I'm sure this is one of the main reasons why many more women are diagnosed with depression (not talking about PND obviously) than men are. Women are far more likely to seek help because there is less of a stigma involved.

I definitely think that the OP's partner needs to seek professional help. Apart from anything else, he is missing out on such a lovely time in his daughter's life if he is feeling this way. And for those who think he just needs to 'man up', well, with treatment he will be much better able to support his partner.

(Wondering if I should tell my DP to 'man up' and get over his arthritis, perhaps that would work? Hmm)

mutny · 29/10/2012 15:38

Oh my god I have already said that I said she had posted on the wrong thread that it was tongue in cheek.
i just could not believe someone would dismiss depression in the way that she has.

mutny · 29/10/2012 15:41

Your husband needs to realise the impact of his words
outfoxed should the OP put her own depression aside because of the impact its having on him?

BooBumpDaddyandMe · 29/10/2012 15:56

I imagine that DH feels devastated to have "lost" the woman he fell in love with. We change so much when we become mothers, whether or not we suffer from traumatic births, pnd etc.
I was so aware and afraid that my relationship with DH would be damaged when ds arrived - of course it has but not for the worse.
Your DH is I think simply defending/protecting you from the thing that has brought about the changes ie your dc. I doubt that he loves her any less than you do just simply that he loves you more & hates having to see you suffer. At the expense of sounding sexist; men don't communicate as effectively re their emotions and I think on top of you feeling low perhaps this has been misconstrued.
I really hope you all feel like a tight little family really soon.

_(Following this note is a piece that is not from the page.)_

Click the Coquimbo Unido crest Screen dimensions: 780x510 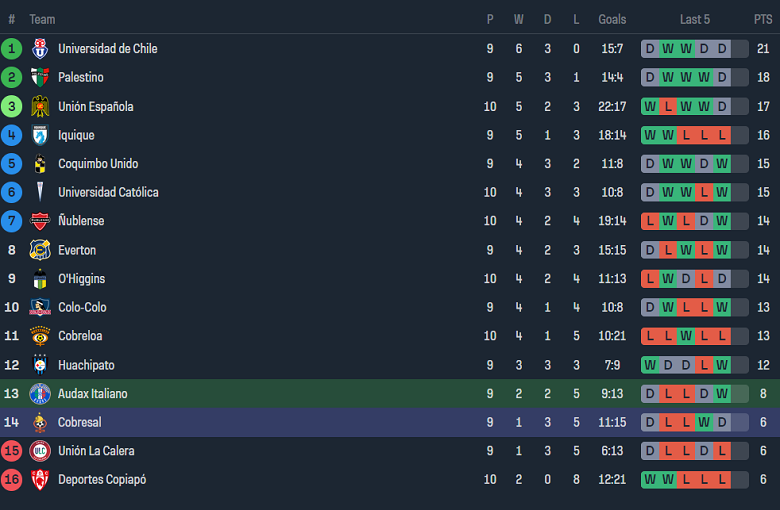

BooBumpDaddyandMe · 29/10/2012 15:57

I meant to say of course my relationship has changed (doh).

lovebunny · 29/10/2012 15:59

i hope you are getting help.
he needs some too.
but if he doesn't make an effort to get it, take your beautiful daughter and leave him. she's worth a hundred thousand of that louse who wishes she'd never been born.
you probably don't know what it does to a child to hear that from a parent. they don't forget. fifteen months is old enough to hear, remember, and understand at leisure.

squeakytoy · 29/10/2012 16:02

the OP hasnt said that he has uttered the words in front of the child (and at 15 months, no, she would not understand anyway), and OP has also not said that he doesnt help her out with doing his fair share either..

Kalisi · 29/10/2012 16:21

Op, I feel for both you and your DH and would advise you both get professional help. If he is generally a reasonable,loving man then he must truly be in a bad place to be thinking like that. I do not believe he is being unreasonable for expressing those feelings to you either as it sounds like it has been extremely hard for him also. YANBU to be upset by it though. I have heard many experiences of women suffering PND saying the same thing ( hell I didn't even suffer from it and it certainly crossed my mind in low moments) So I do not see how his gender makes a difference here. fellowship the reason you are getting so much flack is because your posts are sexist, unpleasant and very hypocritical. I am very glad for your sake that you had a wonderfully strong man who was NOT suffering from depression to help you through your experience rather than just telling you to grow a pair and give you a slap!

mutny · 29/10/2012 16:43

take your beautiful daughter and leave him. she's worth a hundred thousand of that louse who wishes she'd never been born.
Is that what you would say to man whose wife has one?